Data records -

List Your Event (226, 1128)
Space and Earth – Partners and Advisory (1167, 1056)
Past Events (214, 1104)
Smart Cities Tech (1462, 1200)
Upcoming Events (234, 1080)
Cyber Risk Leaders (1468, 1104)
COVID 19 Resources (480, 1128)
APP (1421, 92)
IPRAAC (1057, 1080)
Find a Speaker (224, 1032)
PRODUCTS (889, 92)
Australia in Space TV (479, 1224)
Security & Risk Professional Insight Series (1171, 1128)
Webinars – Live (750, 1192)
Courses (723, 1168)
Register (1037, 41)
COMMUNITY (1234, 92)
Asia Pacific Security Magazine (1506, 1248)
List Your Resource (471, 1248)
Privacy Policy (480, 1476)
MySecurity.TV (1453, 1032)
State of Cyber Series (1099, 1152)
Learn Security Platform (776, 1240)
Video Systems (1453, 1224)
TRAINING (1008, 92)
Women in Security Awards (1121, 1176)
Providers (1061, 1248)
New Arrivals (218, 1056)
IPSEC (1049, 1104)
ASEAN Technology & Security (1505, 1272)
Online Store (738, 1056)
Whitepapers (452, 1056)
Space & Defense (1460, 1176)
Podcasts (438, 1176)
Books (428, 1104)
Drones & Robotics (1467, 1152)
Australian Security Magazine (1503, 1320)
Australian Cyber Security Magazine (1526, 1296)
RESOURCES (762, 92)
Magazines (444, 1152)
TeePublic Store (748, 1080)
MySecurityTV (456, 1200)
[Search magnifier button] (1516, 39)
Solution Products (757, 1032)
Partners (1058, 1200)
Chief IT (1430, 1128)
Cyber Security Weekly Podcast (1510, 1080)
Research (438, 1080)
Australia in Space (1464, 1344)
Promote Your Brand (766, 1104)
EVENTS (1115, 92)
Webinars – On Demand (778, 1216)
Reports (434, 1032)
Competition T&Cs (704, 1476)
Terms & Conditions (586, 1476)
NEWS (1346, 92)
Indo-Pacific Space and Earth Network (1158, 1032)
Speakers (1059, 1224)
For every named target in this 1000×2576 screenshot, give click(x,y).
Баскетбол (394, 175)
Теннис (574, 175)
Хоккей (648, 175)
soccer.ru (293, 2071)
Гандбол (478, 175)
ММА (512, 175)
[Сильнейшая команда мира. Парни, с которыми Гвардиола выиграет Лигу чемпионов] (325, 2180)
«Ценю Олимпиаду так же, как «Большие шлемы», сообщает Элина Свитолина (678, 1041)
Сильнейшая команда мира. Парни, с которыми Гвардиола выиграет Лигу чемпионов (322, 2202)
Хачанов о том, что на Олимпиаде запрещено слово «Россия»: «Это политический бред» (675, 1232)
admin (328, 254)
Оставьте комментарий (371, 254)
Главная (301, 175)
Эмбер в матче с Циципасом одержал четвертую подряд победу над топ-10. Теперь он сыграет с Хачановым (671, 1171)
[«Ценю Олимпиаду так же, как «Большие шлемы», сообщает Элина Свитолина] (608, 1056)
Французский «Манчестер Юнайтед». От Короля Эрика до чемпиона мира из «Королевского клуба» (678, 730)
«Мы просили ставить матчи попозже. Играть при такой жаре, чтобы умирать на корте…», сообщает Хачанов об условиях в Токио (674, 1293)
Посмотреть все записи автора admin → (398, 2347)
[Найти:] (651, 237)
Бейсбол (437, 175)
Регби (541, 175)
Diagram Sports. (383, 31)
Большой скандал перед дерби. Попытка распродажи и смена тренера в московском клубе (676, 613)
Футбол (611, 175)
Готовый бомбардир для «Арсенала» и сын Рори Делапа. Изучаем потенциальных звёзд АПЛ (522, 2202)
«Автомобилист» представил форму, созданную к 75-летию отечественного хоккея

Exercise directions -
Transcribe all the entries, keeping each one exactly as it is.

Reply to the exercise -
List Your Event (226, 1128)
Space and Earth – Partners and Advisory (1167, 1056)
Past Events (214, 1104)
Smart Cities Tech (1462, 1200)
Upcoming Events (234, 1080)
Cyber Risk Leaders (1468, 1104)
COVID 19 Resources (480, 1128)
APP (1421, 92)
IPRAAC (1057, 1080)
Find a Speaker (224, 1032)
PRODUCTS (889, 92)
Australia in Space TV (479, 1224)
Security & Risk Professional Insight Series (1171, 1128)
Webinars – Live (750, 1192)
Courses (723, 1168)
Register (1037, 41)
COMMUNITY (1234, 92)
Asia Pacific Security Magazine (1506, 1248)
List Your Resource (471, 1248)
Privacy Policy (480, 1476)
MySecurity.TV (1453, 1032)
State of Cyber Series (1099, 1152)
Learn Security Platform (776, 1240)
Video Systems (1453, 1224)
TRAINING (1008, 92)
Women in Security Awards (1121, 1176)
Providers (1061, 1248)
New Arrivals (218, 1056)
IPSEC (1049, 1104)
ASEAN Technology & Security (1505, 1272)
Online Store (738, 1056)
Whitepapers (452, 1056)
Space & Defense (1460, 1176)
Podcasts (438, 1176)
Books (428, 1104)
Drones & Robotics (1467, 1152)
Australian Security Magazine (1503, 1320)
Australian Cyber Security Magazine (1526, 1296)
RESOURCES (762, 92)
Magazines (444, 1152)
TeePublic Store (748, 1080)
MySecurityTV (456, 1200)
[Search magnifier button] (1516, 39)
Solution Products (757, 1032)
Partners (1058, 1200)
Chief IT (1430, 1128)
Cyber Security Weekly Podcast (1510, 1080)
Research (438, 1080)
Australia in Space (1464, 1344)
Promote Your Brand (766, 1104)
EVENTS (1115, 92)
Webinars – On Demand (778, 1216)
Reports (434, 1032)
Competition T&Cs (704, 1476)
Terms & Conditions (586, 1476)
NEWS (1346, 92)
Indo-Pacific Space and Earth Network (1158, 1032)
Speakers (1059, 1224)
For every named target in this 1000×2576 screenshot, give click(x,y).
Баскетбол (394, 175)
Теннис (574, 175)
Хоккей (648, 175)
soccer.ru (293, 2071)
Гандбол (478, 175)
ММА (512, 175)
[Сильнейшая команда мира. Парни, с которыми Гвардиола выиграет Лигу чемпионов] (325, 2180)
«Ценю Олимпиаду так же, как «Большие шлемы», сообщает Элина Свитолина (678, 1041)
Сильнейшая команда мира. Парни, с которыми Гвардиола выиграет Лигу чемпионов (322, 2202)
Хачанов о том, что на Олимпиаде запрещено слово «Россия»: «Это политический бред» (675, 1232)
admin (328, 254)
Оставьте комментарий (371, 254)
Главная (301, 175)
Эмбер в матче с Циципасом одержал четвертую подряд победу над топ-10. Теперь он сыграет с Хачановым (671, 1171)
[«Ценю Олимпиаду так же, как «Большие шлемы», сообщает Элина Свитолина] (608, 1056)
Французский «Манчестер Юнайтед». От Короля Эрика до чемпиона мира из «Королевского клуба» (678, 730)
«Мы просили ставить матчи попозже. Играть при такой жаре, чтобы умирать на корте…», сообщает Хачанов об условиях в Токио (674, 1293)
Посмотреть все записи автора admin → (398, 2347)
[Найти:] (651, 237)
Бейсбол (437, 175)
Регби (541, 175)
Diagram Sports. (383, 31)
Большой скандал перед дерби. Попытка распродажи и смена тренера в московском клубе (676, 613)
Футбол (611, 175)
Готовый бомбардир для «Арсенала» и сын Рори Делапа. Изучаем потенциальных звёзд АПЛ (522, 2202)
«Автомобилист» представил форму, созданную к 75-летию отечественного хоккея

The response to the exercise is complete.